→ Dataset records

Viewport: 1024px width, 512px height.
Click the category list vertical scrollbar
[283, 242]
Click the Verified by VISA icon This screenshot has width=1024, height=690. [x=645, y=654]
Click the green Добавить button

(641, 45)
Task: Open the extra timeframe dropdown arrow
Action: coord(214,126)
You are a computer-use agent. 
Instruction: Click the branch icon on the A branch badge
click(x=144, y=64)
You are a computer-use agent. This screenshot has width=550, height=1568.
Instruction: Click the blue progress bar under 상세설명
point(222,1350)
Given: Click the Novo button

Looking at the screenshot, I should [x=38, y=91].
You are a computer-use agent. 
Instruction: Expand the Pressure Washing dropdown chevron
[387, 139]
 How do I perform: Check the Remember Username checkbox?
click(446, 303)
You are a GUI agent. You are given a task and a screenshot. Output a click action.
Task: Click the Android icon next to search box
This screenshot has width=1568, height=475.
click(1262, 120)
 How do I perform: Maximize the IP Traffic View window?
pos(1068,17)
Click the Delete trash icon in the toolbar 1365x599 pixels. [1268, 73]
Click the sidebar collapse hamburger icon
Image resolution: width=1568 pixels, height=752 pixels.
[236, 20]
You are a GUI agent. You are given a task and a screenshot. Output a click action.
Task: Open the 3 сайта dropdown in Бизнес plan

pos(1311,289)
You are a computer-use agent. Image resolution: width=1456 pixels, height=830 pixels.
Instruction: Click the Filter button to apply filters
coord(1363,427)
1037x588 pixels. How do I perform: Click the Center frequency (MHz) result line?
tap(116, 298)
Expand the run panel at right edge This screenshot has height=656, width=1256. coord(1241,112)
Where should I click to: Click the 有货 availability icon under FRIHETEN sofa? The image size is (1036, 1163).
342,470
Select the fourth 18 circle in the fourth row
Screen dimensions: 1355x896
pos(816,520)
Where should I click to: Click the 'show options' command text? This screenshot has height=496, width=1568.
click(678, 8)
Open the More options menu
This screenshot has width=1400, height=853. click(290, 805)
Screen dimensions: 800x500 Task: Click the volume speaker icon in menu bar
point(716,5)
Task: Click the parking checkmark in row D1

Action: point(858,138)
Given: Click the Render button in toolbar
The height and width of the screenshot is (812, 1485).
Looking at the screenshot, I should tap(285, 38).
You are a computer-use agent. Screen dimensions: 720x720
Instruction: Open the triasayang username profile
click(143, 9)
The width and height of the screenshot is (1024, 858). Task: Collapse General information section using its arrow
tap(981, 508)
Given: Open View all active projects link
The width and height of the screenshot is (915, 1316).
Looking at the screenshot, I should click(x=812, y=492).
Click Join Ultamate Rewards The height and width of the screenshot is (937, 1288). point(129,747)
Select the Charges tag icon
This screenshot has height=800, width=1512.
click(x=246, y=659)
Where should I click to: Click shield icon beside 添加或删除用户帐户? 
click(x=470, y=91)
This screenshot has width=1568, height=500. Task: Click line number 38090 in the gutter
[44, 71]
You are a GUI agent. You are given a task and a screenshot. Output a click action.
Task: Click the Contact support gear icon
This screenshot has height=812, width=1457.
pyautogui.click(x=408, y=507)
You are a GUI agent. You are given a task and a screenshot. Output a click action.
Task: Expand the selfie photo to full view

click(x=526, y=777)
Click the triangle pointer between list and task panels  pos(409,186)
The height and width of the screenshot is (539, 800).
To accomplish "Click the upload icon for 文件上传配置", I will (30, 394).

→ WHAT THE EXERCISE ASKS
Please state how many lines in the records contain the word "computer", and give only that number.

→ YOUR SOLUTION
5